Postby M_S on Thu Jan 28, 2010 9:38 am

I agree, the patent landscape is somewhat confusing but with a bit of homework it is still possible to navigate through this. Keep in mind that the purpose of the patent system is still to teach the world a new invention while protecting your rights to it for a certain period of time.

In other words, you are trying to protect yourself against somebody just blatantly ripping you off by simply copying your stuff. Of course, there are nuances in the levels of ripping off and that is where things are getting complicated. Rule of thumb is that the broader a patent is, the wider it can be applied to those "rip-offs" or infringers or products that "have a substantial technical similarity with the claim language" but at the same time, the patent becomes very vulnerable with respect to somebody else having done already what you claim.

The commonly used example is the parabel of the chair.
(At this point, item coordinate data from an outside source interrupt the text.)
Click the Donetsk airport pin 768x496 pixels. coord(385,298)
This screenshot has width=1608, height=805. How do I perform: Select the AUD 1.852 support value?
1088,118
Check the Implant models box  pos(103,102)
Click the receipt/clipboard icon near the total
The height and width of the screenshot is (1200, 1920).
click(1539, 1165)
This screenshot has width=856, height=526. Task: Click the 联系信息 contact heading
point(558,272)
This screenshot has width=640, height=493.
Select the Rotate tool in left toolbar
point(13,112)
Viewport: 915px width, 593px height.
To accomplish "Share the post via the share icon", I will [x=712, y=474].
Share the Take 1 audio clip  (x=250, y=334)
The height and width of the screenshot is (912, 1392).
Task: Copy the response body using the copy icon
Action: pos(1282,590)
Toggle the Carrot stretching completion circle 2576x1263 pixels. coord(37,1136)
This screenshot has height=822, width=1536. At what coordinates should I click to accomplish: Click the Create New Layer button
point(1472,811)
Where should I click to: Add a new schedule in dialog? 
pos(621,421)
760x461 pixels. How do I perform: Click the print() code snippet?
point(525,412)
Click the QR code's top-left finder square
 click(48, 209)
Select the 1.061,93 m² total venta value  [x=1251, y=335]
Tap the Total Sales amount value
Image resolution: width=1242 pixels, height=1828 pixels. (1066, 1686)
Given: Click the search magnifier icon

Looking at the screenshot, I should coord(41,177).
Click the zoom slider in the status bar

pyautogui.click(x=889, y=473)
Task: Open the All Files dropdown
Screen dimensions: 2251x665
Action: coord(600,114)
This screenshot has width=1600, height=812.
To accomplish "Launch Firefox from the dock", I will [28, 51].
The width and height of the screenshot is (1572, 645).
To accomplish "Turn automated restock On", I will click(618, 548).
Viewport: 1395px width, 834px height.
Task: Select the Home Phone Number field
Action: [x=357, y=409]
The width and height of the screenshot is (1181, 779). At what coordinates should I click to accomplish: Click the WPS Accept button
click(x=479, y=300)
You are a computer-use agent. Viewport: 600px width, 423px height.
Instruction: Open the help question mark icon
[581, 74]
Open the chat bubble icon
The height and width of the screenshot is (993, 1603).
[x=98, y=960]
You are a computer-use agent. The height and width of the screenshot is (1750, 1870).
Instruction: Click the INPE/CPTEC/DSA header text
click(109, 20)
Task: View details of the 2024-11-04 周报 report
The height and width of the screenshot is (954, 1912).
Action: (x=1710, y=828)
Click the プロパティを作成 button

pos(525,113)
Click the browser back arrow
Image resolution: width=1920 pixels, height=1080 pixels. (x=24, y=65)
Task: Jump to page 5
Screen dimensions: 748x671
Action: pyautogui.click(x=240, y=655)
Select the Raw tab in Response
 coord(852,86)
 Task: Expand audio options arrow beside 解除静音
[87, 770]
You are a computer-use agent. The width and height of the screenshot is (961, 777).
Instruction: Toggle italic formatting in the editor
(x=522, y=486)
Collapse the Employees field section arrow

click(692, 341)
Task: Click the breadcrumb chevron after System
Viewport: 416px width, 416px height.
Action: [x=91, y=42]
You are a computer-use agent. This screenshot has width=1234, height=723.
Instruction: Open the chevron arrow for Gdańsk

Let's say somebody invents a chair, which is essentially an apparatus with a surface to sit on and a support structure between the surface and the ground that it stands on. Well, this applies to even a rock but the rock anticipates the patent, so that patent could be invalidated very easily.

So now you invent a chair with four legs. That patent does not apply to rocks and logs and whatever and clearly defines a specific construction. It is not applicable to a tripod or even a footstool (with a single foot) so none of those can be used to challenge the patent either. But, here is the kicker: somebody had a chair with 5 legs before you filed the patent and if you were to be bold enough to try and sue any manufacturer of a 5-legged chair because it has 4 legs as claimed in the patent (plus 1 extra), then these guys would be quick to point out that they were first.

The bottomline is that if you really invent something instead of copying things from others, you have a reasonable chance of your patent being upheld no matter what.

In the case of the nia, we licensed the core technology from Brainfingers who have several very old patents on some of the fundamentals and then we surrounded the existing patents with the new ideas that came up during the product development cycle. These new patent aplications are still in the "pre-publication stage, so I can't talk much about them but they are very novel so I am not overly concerned.

Also, to answer your question, yes we are working with good patent attorneys but I have myself also worked for several years in intellectual property management, so I have a good feeling for the field.